___ Given records
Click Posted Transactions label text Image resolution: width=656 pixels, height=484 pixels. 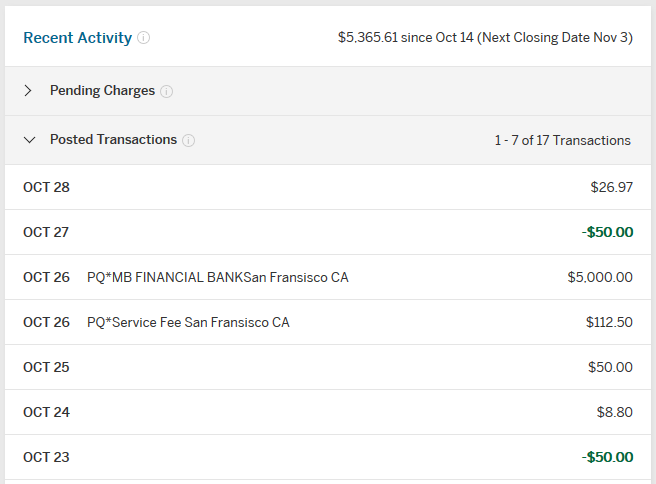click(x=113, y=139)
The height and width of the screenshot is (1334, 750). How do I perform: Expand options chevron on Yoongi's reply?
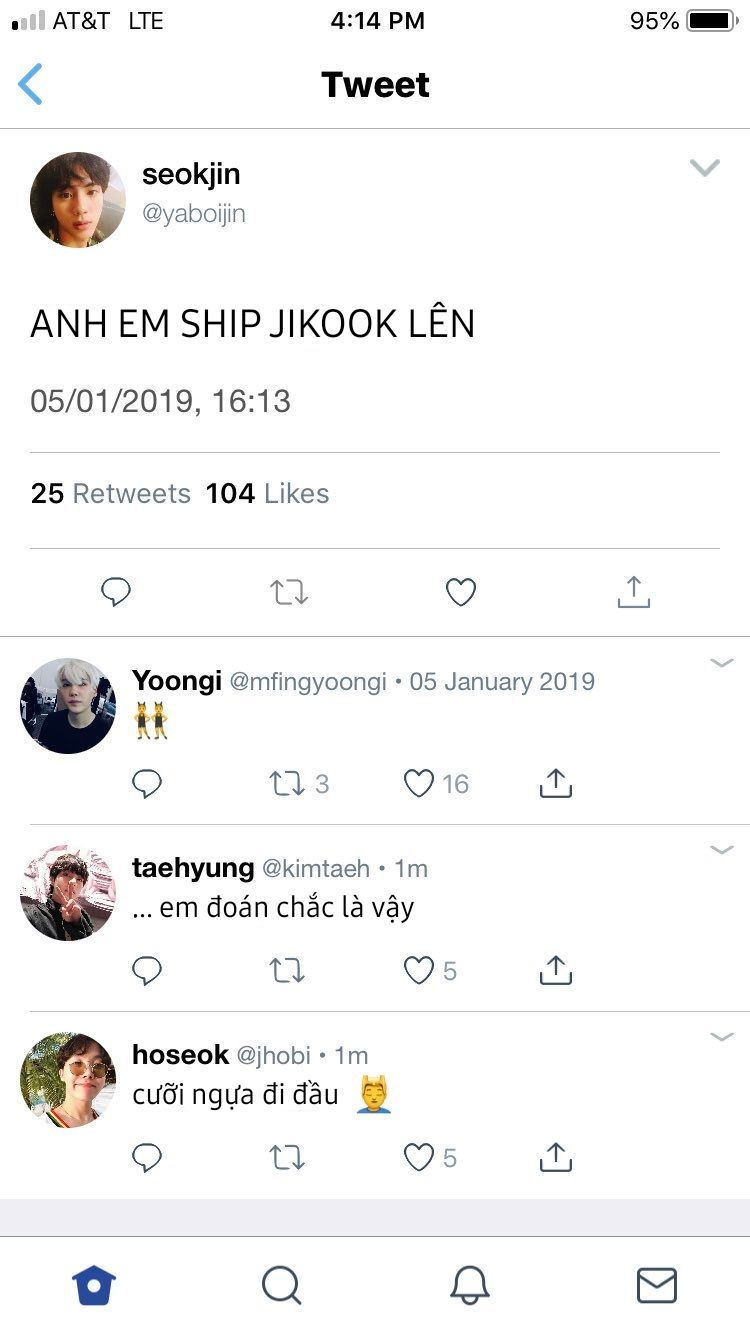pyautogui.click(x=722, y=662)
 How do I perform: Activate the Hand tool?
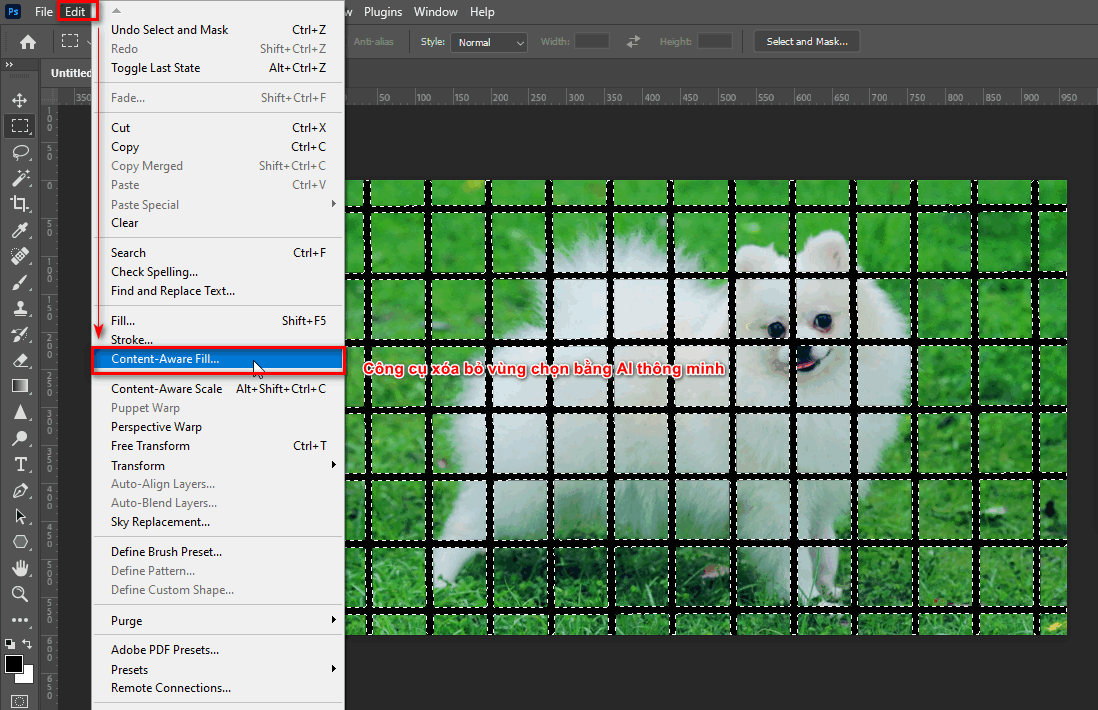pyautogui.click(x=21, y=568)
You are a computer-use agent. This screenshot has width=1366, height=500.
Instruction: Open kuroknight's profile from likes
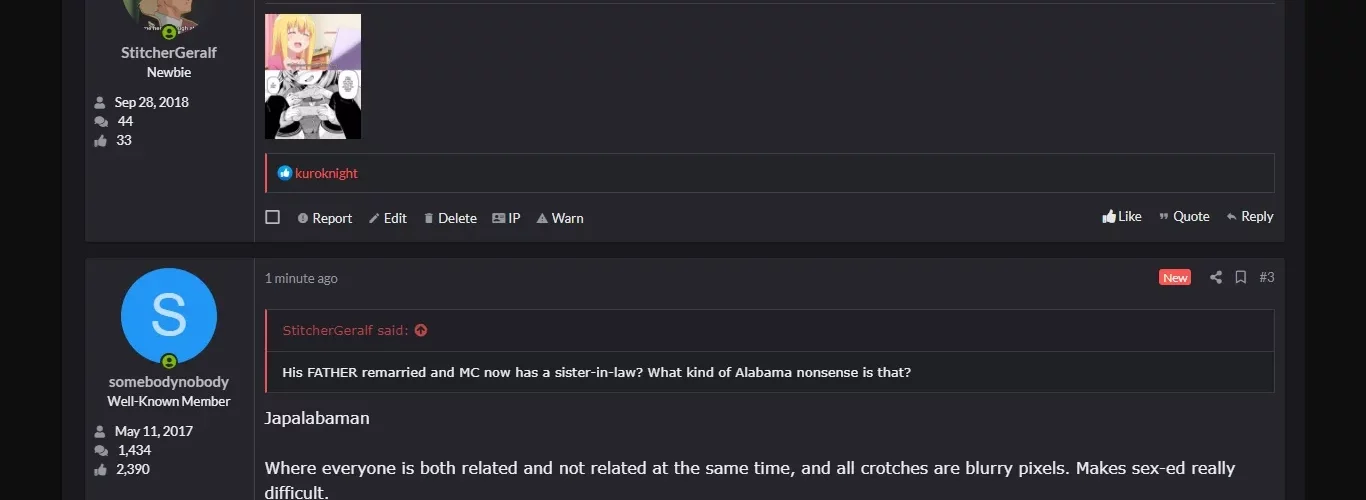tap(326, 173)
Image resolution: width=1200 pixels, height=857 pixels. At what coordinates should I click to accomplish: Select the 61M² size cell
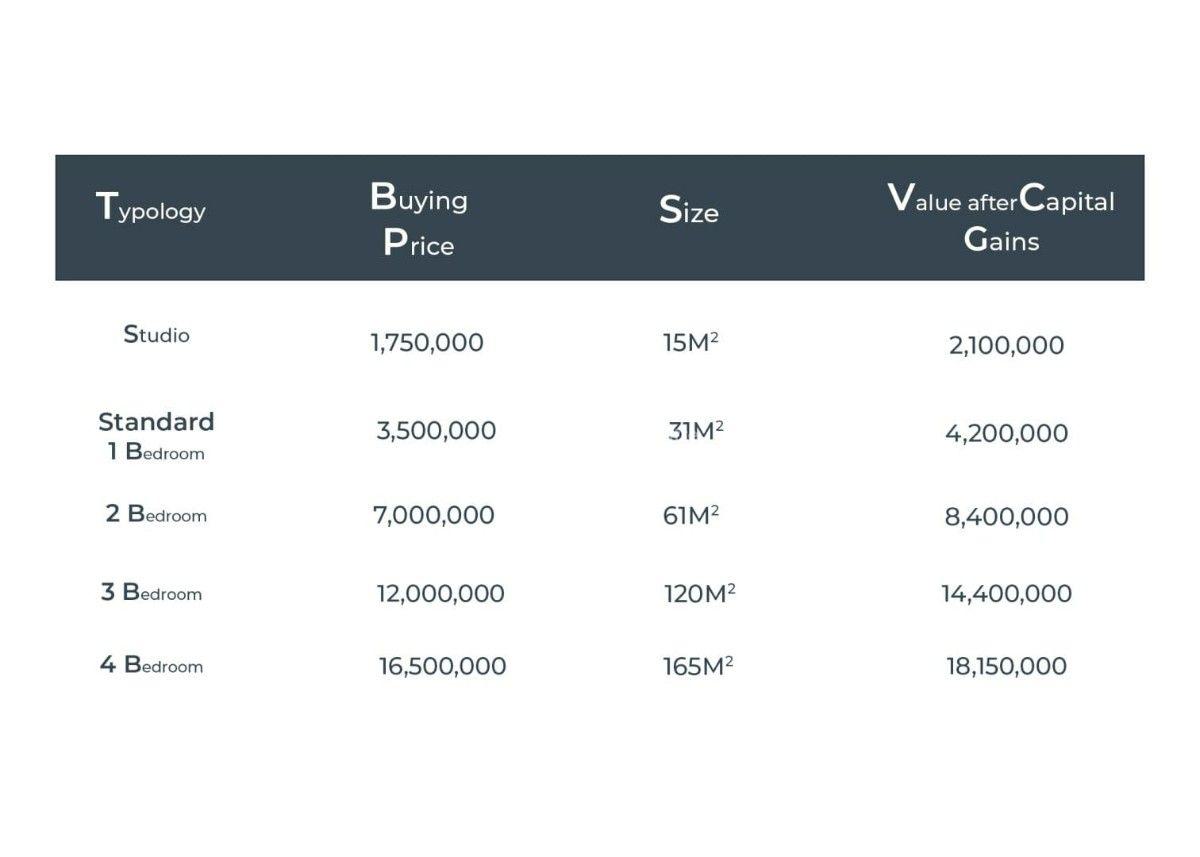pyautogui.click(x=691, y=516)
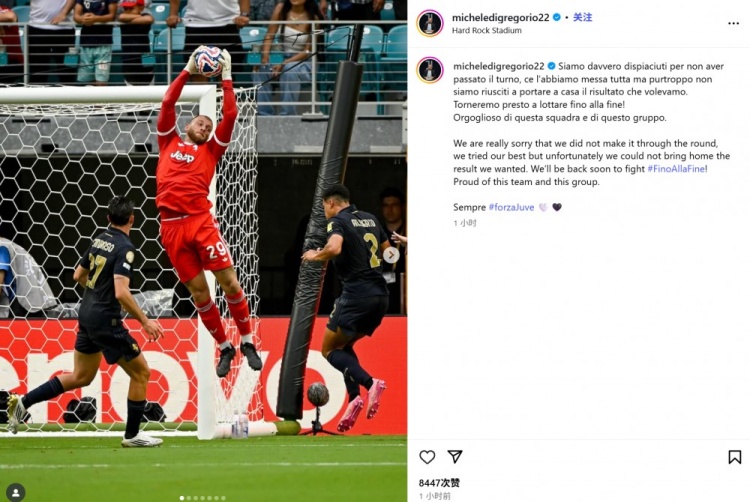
______
● About this exercise: Would you please write out exactly the lines between the line containing "Instruction: Open kuroknight's" and the last line of the listing above, inclusive, without pictures?

● Answer space:
Instruction: Open kuroknight's profile from likes
tap(326, 173)
Image resolution: width=1200 pixels, height=857 pixels. At what coordinates should I click to accomplish: Select the 61M² size cell
pyautogui.click(x=691, y=516)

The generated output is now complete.